** START INPUT ROWS **

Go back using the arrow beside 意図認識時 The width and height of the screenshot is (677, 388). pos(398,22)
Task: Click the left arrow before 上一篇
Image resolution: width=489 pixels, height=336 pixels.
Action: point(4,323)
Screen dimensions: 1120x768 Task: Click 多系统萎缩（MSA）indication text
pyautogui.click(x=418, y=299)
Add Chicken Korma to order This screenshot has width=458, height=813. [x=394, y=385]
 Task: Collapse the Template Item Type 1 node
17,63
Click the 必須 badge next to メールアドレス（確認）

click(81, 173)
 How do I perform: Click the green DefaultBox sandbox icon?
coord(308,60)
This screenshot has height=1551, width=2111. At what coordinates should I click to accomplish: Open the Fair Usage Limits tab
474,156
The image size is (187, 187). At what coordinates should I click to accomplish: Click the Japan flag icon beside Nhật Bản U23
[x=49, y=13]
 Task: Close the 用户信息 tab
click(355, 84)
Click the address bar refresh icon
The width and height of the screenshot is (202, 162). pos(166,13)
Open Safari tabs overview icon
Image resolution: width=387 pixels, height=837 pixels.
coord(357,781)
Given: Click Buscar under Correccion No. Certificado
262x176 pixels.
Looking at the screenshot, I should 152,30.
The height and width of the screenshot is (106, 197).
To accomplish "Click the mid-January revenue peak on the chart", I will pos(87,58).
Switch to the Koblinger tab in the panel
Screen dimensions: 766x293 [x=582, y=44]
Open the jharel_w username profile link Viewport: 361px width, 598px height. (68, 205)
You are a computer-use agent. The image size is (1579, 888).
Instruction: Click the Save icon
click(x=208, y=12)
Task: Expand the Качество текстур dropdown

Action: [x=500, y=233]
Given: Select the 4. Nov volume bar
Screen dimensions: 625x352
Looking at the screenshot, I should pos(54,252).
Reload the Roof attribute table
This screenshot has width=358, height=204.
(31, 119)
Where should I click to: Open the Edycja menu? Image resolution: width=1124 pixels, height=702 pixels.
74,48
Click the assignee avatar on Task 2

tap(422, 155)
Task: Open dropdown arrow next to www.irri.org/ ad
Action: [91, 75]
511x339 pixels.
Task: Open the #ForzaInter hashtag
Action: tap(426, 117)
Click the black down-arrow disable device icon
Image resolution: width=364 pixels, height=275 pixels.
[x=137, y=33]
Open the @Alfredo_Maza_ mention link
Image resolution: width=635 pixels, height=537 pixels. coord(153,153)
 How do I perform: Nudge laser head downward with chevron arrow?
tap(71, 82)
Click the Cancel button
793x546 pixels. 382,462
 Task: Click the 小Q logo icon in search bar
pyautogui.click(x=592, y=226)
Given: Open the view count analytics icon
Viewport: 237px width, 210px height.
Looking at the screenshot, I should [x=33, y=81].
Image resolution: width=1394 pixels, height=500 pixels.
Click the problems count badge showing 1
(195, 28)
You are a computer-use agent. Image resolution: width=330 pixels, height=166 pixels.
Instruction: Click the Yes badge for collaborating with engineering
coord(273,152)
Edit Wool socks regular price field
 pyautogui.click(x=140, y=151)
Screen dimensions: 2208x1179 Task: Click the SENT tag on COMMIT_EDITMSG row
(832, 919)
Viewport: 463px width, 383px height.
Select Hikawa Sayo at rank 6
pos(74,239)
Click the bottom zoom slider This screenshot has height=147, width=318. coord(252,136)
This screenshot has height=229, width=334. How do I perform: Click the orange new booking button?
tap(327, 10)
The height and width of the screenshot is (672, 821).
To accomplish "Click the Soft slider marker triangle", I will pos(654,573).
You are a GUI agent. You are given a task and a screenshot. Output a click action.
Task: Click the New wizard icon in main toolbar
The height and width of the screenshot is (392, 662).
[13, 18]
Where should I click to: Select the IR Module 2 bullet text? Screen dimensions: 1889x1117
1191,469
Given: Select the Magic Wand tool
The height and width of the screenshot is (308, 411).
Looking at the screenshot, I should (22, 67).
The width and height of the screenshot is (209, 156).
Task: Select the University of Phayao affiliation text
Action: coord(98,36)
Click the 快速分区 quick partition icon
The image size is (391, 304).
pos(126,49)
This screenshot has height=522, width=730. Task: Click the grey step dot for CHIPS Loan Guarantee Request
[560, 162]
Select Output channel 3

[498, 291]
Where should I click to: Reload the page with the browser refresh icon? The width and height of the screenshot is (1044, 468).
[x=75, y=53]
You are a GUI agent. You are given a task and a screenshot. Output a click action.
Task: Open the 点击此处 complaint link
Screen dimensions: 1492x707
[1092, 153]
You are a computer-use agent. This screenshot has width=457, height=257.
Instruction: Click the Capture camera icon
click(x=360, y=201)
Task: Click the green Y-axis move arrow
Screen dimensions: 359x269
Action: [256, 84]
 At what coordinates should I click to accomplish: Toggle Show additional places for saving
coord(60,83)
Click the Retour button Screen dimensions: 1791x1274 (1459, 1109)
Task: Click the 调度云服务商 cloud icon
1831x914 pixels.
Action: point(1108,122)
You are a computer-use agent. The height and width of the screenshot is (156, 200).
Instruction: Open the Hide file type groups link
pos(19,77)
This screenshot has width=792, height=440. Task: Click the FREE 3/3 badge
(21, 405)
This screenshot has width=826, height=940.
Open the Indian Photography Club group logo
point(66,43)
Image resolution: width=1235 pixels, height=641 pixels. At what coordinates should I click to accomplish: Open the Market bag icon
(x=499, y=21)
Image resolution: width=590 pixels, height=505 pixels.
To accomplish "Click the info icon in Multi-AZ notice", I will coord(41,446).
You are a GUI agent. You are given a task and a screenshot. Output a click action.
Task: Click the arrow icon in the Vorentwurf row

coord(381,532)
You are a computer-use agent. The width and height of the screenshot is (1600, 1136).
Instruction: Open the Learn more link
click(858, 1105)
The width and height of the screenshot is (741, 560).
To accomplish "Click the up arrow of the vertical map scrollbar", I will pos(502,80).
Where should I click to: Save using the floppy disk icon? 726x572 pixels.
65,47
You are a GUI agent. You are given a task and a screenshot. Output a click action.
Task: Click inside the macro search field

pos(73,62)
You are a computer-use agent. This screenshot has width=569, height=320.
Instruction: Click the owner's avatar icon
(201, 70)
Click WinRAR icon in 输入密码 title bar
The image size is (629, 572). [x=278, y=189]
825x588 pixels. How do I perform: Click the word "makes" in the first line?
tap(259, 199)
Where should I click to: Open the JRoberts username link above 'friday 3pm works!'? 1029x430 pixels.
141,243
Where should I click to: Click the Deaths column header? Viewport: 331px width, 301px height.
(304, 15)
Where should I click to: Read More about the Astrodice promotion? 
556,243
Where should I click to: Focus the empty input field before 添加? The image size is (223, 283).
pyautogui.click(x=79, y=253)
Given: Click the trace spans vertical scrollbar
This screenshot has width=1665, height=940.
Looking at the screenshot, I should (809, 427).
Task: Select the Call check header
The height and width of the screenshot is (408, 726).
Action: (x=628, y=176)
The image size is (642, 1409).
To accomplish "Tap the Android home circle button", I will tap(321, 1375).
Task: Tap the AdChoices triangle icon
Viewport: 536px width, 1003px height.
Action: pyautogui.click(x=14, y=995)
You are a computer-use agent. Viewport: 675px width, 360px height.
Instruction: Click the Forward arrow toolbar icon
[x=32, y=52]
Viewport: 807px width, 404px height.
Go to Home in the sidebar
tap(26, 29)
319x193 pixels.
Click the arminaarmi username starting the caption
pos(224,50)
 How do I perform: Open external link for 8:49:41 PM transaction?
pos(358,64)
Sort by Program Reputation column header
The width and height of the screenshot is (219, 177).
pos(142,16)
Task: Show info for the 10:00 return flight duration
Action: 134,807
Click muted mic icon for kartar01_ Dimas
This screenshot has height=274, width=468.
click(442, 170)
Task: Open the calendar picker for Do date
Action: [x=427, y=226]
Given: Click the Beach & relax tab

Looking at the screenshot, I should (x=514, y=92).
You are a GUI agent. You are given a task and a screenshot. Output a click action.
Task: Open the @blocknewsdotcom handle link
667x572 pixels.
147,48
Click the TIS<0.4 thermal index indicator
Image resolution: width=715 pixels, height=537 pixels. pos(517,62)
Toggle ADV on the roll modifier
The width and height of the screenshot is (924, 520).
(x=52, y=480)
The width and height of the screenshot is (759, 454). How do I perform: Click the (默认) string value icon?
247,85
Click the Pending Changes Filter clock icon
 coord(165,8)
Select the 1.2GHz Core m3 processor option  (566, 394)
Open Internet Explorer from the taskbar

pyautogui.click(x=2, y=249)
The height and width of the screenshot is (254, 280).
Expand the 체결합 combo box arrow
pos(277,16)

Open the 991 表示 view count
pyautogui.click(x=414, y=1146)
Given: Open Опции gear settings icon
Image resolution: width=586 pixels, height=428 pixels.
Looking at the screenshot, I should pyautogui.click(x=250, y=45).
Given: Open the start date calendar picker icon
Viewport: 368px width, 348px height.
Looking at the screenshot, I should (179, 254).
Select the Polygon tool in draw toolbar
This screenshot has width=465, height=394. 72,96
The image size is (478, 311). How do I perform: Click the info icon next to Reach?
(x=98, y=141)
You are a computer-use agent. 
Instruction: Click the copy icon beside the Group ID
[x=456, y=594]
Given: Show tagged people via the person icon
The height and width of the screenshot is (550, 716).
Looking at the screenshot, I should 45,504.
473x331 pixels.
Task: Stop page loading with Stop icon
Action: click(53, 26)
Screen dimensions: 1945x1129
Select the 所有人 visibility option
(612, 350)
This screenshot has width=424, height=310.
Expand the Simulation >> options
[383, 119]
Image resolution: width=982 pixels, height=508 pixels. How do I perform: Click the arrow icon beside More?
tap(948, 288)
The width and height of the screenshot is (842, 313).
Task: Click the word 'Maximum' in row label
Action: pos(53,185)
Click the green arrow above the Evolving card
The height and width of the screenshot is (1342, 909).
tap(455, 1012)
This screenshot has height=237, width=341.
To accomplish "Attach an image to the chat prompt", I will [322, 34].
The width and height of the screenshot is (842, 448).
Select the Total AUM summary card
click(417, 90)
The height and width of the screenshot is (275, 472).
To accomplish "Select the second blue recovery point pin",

** END INPUT ROWS **

Copy out the rows word for word, starting at the line that has "The image size is (642, 1409)." and ending after the line that has "tap(26, 29)".

The image size is (642, 1409).
To accomplish "Tap the Android home circle button", I will tap(321, 1375).
Task: Tap the AdChoices triangle icon
Viewport: 536px width, 1003px height.
Action: pyautogui.click(x=14, y=995)
You are a computer-use agent. Viewport: 675px width, 360px height.
Instruction: Click the Forward arrow toolbar icon
[x=32, y=52]
Viewport: 807px width, 404px height.
Go to Home in the sidebar
tap(26, 29)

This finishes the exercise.